Hello and welcome to the forum. Good to have you here.
I have always had problems with SSRIs. Either they did not work well (not many of these) or they had such horrendous side effects I could not take them. I stayed with each one to determine if the side effects would go away but no luck. However, one thing I noticed was that initially there was some relief. I felt very well for a short period. Then this effect disappeared and the side effects clicked in. All very disappointing. After years of trying and putting up with this horrid state of affairs I was switched to a TCA medication. Fantastic.
I see you have tried a number of different SSRIs. May I ask why you kept changing? I'm guessing you were going through some anxiety and were prescribed an antidepressant. Once that patch went away you were OK for a time before needing antidepressant again. So why not go back to the original AD? If it did the job was there a need to change?
Sorry if I am treading on anyone's toes here. Definitely not intended. It simply surprises me you have had so many different meds for no apparent reason. What is the reason for taking this latest AD?
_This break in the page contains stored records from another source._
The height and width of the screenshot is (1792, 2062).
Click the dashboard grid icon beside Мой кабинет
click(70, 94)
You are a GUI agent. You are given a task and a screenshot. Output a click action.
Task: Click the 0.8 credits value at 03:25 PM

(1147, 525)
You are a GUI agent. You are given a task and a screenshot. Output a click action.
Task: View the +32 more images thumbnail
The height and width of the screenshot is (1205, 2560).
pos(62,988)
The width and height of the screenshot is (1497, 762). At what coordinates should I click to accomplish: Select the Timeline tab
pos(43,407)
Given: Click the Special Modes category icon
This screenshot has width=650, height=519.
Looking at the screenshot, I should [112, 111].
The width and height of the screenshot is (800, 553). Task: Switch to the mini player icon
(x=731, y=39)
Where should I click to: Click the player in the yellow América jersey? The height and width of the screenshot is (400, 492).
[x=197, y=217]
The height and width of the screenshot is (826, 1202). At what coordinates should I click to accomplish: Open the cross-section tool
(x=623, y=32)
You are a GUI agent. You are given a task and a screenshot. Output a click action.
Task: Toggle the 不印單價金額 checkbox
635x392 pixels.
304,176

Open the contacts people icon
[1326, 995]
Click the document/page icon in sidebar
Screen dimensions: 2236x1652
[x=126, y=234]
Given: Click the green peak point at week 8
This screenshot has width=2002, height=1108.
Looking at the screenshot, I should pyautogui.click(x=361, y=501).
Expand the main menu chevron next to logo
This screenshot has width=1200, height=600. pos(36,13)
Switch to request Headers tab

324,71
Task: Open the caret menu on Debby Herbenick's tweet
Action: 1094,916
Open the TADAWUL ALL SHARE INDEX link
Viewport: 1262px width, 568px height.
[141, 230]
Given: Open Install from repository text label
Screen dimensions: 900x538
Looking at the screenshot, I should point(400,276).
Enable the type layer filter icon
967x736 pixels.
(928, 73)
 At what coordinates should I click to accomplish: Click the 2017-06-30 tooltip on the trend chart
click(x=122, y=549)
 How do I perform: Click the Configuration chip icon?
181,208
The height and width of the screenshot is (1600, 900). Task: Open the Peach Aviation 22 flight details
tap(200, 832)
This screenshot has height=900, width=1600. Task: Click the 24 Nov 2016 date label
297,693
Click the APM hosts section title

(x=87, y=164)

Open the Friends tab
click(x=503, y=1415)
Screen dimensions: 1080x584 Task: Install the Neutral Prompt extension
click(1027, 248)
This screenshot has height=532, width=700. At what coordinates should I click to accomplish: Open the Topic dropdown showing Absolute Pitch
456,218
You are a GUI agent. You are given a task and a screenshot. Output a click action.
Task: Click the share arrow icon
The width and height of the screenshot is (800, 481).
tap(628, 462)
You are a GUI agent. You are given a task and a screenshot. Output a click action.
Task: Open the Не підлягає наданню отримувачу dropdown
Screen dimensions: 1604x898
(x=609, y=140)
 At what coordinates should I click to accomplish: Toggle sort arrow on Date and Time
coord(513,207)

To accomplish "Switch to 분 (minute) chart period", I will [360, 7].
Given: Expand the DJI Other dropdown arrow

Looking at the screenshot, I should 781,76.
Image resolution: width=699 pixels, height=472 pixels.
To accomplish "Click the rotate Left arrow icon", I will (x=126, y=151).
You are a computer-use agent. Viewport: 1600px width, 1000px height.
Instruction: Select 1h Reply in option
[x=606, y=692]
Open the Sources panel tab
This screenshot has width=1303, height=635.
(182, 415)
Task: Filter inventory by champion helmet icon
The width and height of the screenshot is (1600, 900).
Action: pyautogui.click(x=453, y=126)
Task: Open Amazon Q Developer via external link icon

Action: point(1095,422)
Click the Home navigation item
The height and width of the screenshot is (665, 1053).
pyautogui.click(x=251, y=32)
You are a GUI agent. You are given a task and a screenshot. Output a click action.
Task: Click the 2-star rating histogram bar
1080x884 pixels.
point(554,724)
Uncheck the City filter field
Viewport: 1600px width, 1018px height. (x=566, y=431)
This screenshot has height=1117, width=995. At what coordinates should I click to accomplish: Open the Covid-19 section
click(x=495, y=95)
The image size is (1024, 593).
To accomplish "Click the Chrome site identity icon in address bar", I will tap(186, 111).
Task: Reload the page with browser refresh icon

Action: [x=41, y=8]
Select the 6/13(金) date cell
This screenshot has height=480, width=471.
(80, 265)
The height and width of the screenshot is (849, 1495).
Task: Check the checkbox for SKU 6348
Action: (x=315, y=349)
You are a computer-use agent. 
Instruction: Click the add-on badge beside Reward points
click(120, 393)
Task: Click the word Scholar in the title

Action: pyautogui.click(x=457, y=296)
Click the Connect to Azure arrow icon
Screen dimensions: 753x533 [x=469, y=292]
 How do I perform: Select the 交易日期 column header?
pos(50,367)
As I said above, I found some of the ADs OK at the start but then the relief disappeared and the side effects clicked in. My understanding of these ADs is how it affects the serotonin levels in your system. Below is a quote from the Mayo Clinic.
SSRIs ease depression
by increasing levels of serotonin in the brain. Serotonin is one of the
chemical messengers (neurotransmitters) that carry signals between
brain cells. SSRIs block the reabsorption (reuptake) of serotonin in the brain, making more serotonin available.
This is another quote from WebMD. I cannot guarantee the accuracy of these statements although they seem to match what I have been told. Perhaps you can check with your prescribing doctor.
When these brain cells (called neurons) send signals to one
another, they release a little bit of a neurotransmitter so that the
message can be delivered. They then have to take back the
neurotransmitter they released so they can send the next message. This
process of replacing the neurotransmitter is called “reuptake.”
One of my problems was the serotonin was reuptake process did not work well causing the side effects even though I also took another AD, a SNRI to stop the reuptake problem.
Long quotes I know but I think it's important to know how our medication works. I now take a TCA medication.